Work instruction:
Find and copy each line of the data that includes "selection".

Extracted records:

________

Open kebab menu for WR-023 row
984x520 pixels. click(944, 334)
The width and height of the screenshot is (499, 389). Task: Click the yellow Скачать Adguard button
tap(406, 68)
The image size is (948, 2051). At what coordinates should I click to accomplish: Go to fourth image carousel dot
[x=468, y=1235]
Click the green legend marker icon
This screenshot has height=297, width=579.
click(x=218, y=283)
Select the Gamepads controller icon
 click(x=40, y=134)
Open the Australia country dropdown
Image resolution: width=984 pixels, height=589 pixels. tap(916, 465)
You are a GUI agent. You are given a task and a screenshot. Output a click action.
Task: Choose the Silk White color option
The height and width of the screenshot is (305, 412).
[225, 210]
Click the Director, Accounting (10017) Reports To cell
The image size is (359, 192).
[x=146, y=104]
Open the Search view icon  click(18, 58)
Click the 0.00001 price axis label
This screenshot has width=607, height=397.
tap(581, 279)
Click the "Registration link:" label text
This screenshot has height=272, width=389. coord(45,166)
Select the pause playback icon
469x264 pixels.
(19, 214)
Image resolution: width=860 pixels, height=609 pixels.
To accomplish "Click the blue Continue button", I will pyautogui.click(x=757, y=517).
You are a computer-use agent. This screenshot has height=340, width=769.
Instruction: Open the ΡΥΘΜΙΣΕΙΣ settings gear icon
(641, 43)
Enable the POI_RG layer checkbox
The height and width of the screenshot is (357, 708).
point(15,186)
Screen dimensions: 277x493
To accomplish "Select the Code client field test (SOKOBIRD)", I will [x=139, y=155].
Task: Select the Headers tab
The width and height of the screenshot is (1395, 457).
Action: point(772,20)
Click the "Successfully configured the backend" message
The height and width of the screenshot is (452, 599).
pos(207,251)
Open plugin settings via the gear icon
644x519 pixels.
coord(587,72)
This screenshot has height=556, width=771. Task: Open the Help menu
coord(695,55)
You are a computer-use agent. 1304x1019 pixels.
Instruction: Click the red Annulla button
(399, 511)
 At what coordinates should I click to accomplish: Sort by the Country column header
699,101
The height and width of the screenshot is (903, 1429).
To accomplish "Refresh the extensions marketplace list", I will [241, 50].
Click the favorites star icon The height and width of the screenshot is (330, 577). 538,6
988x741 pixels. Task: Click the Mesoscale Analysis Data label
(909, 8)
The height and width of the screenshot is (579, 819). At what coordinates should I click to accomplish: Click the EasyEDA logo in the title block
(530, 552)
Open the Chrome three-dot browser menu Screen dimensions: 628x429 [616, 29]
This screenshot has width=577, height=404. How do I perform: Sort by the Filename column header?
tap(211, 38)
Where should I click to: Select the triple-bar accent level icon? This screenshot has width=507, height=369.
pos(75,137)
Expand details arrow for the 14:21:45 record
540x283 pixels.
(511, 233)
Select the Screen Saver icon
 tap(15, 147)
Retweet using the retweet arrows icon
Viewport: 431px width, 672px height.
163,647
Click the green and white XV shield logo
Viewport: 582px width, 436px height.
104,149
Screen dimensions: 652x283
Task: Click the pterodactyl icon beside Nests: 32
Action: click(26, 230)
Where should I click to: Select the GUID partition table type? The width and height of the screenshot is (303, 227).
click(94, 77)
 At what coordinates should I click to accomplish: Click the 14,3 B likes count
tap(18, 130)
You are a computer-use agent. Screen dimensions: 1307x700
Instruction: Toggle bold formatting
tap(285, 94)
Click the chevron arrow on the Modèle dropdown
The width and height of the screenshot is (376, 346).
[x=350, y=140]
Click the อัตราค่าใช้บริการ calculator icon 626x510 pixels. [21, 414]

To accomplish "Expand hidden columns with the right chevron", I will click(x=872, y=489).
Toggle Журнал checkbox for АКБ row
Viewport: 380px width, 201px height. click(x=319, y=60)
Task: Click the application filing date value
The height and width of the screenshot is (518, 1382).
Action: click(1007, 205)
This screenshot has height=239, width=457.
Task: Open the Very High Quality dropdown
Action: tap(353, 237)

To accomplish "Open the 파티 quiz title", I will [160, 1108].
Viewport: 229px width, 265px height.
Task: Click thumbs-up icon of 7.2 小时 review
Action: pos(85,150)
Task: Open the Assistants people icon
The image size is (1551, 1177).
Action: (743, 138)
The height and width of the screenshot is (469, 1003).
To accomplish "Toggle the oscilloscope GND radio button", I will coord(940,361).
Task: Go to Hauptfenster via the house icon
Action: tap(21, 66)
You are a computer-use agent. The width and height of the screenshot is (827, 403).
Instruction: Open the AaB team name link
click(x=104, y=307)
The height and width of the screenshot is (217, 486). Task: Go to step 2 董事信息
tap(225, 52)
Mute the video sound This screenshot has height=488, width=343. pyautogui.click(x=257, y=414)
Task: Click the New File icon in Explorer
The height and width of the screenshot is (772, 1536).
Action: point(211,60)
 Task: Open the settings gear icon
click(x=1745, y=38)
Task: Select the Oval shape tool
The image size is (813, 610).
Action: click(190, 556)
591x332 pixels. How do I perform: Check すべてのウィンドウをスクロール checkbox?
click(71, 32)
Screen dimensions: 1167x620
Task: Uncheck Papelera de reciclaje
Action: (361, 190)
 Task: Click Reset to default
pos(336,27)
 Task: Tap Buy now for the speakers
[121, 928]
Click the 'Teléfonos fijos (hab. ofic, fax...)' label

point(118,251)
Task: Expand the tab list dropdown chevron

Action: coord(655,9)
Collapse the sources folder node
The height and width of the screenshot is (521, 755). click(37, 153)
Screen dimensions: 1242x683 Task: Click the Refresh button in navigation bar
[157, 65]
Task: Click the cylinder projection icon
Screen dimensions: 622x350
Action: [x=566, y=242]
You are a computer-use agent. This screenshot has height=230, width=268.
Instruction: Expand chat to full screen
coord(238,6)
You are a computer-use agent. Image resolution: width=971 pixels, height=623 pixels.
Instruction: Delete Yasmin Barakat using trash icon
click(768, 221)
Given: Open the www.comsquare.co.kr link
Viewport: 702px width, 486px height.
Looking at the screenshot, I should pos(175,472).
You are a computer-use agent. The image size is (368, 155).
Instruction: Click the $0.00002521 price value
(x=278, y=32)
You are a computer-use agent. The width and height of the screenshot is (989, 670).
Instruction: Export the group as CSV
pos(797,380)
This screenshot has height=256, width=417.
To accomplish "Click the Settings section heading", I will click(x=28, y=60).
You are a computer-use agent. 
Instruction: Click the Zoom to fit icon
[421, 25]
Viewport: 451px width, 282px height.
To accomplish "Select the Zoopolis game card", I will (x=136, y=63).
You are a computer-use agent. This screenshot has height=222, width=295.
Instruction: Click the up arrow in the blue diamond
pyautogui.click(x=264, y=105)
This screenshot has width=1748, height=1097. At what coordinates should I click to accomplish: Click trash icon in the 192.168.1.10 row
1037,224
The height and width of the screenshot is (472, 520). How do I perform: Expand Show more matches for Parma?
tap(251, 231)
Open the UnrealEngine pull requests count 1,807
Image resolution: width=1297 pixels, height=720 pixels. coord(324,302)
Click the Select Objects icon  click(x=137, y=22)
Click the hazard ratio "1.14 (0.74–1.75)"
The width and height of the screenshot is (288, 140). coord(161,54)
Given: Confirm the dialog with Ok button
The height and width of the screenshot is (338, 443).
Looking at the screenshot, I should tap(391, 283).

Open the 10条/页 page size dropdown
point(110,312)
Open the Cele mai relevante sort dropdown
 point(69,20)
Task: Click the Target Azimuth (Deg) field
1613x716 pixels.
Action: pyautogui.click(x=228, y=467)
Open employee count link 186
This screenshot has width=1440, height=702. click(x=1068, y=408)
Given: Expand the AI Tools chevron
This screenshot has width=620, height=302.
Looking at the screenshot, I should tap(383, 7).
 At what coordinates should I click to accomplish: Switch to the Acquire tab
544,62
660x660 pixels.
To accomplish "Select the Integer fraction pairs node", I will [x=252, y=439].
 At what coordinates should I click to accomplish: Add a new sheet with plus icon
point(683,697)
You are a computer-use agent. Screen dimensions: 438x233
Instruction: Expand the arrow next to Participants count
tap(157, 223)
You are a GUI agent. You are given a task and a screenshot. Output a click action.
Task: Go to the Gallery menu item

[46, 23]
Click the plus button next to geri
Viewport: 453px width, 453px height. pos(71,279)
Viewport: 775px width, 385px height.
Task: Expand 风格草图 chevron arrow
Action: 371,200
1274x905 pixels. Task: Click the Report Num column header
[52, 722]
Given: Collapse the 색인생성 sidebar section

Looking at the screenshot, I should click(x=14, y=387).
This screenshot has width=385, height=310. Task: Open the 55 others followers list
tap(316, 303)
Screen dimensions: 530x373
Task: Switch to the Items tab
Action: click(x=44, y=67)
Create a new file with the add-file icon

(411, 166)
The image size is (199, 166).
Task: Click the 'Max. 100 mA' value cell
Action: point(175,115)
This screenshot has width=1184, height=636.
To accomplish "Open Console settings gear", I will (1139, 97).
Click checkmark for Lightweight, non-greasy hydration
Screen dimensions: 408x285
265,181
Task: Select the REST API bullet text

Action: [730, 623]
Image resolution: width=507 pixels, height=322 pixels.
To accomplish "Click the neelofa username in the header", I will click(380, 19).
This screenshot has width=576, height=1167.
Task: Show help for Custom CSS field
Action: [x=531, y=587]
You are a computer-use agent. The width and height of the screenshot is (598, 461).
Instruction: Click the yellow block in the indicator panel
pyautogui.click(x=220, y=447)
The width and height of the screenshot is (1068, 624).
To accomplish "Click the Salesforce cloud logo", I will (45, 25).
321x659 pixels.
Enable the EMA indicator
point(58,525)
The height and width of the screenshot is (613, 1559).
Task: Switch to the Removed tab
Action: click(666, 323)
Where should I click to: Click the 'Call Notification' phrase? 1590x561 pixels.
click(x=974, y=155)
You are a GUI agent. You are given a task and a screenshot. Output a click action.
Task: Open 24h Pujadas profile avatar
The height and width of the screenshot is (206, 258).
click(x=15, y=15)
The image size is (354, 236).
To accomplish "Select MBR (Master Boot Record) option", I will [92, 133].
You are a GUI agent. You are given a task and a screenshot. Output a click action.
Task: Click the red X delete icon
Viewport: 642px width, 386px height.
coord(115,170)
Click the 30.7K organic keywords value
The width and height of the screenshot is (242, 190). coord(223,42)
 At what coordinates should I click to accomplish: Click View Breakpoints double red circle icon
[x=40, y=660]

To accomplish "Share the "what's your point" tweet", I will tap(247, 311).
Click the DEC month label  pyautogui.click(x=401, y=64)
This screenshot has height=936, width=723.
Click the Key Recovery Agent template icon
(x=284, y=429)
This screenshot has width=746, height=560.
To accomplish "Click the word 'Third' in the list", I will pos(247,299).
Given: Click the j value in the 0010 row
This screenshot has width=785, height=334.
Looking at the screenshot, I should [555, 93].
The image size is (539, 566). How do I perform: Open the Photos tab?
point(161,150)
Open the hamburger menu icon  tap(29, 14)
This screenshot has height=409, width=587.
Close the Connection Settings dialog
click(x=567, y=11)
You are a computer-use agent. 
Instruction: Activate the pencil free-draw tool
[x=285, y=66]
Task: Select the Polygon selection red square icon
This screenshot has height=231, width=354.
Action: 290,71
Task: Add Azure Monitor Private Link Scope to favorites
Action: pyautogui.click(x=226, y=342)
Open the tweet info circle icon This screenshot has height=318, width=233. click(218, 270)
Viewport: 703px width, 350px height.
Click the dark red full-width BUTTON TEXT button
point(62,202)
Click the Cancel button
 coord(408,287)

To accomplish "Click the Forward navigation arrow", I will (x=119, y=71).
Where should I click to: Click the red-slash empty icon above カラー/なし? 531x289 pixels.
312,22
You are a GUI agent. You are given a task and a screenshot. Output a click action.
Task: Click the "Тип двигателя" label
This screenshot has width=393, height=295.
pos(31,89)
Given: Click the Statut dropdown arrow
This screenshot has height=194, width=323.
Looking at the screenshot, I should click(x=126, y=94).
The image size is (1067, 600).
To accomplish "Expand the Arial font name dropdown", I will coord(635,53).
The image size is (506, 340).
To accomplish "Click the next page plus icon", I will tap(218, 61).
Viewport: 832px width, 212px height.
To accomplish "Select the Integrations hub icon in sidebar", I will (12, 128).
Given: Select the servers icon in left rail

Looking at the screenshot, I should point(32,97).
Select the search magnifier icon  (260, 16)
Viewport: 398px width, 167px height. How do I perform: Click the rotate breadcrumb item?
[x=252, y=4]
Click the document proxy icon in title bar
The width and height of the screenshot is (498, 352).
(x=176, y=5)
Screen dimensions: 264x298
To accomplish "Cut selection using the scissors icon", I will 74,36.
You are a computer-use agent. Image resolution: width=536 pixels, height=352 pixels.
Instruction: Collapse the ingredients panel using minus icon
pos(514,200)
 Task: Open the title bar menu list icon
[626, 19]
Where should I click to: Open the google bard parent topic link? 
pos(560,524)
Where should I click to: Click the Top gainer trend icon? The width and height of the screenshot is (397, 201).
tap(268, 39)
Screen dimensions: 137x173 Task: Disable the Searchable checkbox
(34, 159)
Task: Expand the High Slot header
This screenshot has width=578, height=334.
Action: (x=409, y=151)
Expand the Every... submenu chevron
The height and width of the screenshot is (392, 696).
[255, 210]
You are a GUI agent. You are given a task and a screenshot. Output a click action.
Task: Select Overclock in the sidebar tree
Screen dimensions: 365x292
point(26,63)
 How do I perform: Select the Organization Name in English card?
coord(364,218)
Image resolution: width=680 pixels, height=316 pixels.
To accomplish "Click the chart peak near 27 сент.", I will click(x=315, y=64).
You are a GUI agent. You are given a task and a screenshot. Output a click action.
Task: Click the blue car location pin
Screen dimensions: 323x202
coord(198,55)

________

Output for this task:
Task: Select the Polygon selection red square icon
To accomplish "Cut selection using the scissors icon", I will 74,36.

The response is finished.